- [RECORDS FOR THE EXERCISE]
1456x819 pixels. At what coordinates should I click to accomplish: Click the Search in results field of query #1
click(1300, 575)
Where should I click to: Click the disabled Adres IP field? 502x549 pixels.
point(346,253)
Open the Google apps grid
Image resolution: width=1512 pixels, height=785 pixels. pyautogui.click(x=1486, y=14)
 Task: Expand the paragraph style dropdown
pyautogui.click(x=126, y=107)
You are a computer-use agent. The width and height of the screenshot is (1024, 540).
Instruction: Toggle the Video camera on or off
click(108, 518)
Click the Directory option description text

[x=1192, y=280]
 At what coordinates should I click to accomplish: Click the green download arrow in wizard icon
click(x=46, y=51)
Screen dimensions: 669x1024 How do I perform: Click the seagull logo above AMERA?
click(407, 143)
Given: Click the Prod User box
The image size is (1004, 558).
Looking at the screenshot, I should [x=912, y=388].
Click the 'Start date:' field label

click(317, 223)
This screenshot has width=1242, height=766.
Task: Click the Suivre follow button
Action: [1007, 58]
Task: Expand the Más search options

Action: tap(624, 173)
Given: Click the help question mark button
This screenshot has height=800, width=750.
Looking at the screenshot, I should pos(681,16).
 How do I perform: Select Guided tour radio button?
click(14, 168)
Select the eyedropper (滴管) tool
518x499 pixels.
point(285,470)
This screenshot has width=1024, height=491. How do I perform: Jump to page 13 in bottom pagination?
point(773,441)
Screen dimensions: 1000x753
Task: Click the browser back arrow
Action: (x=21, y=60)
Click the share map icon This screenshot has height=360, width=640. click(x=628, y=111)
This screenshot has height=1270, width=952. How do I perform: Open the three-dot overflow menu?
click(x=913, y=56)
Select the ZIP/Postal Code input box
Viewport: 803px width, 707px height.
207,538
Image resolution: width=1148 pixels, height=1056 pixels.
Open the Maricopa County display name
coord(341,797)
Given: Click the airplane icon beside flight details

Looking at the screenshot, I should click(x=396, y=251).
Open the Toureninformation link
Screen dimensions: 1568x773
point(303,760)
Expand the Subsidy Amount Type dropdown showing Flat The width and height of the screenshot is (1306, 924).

- [GOAL]
Retype all of the records above line for line, without changing anything.

- [RESULT FOR THIS TASK]
1456x819 pixels. At what coordinates should I click to accomplish: Click the Search in results field of query #1
click(1300, 575)
Where should I click to: Click the disabled Adres IP field? 502x549 pixels.
point(346,253)
Open the Google apps grid
Image resolution: width=1512 pixels, height=785 pixels. pyautogui.click(x=1486, y=14)
 Task: Expand the paragraph style dropdown
pyautogui.click(x=126, y=107)
You are a computer-use agent. The width and height of the screenshot is (1024, 540).
Instruction: Toggle the Video camera on or off
click(108, 518)
Click the Directory option description text

[x=1192, y=280]
 At what coordinates should I click to accomplish: Click the green download arrow in wizard icon
click(x=46, y=51)
Screen dimensions: 669x1024 How do I perform: Click the seagull logo above AMERA?
click(407, 143)
Given: Click the Prod User box
The image size is (1004, 558).
Looking at the screenshot, I should [x=912, y=388].
Click the 'Start date:' field label

click(317, 223)
This screenshot has width=1242, height=766.
Task: Click the Suivre follow button
Action: [1007, 58]
Task: Expand the Más search options

Action: tap(624, 173)
Given: Click the help question mark button
This screenshot has height=800, width=750.
Looking at the screenshot, I should pos(681,16).
 How do I perform: Select Guided tour radio button?
click(14, 168)
Select the eyedropper (滴管) tool
518x499 pixels.
point(285,470)
This screenshot has width=1024, height=491. How do I perform: Jump to page 13 in bottom pagination?
point(773,441)
Screen dimensions: 1000x753
Task: Click the browser back arrow
Action: (x=21, y=60)
Click the share map icon This screenshot has height=360, width=640. click(x=628, y=111)
This screenshot has height=1270, width=952. How do I perform: Open the three-dot overflow menu?
click(x=913, y=56)
Select the ZIP/Postal Code input box
Viewport: 803px width, 707px height.
207,538
Image resolution: width=1148 pixels, height=1056 pixels.
Open the Maricopa County display name
coord(341,797)
Given: Click the airplane icon beside flight details

Looking at the screenshot, I should click(x=396, y=251).
Open the Toureninformation link
Screen dimensions: 1568x773
point(303,760)
Expand the Subsidy Amount Type dropdown showing Flat The width and height of the screenshot is (1306, 924).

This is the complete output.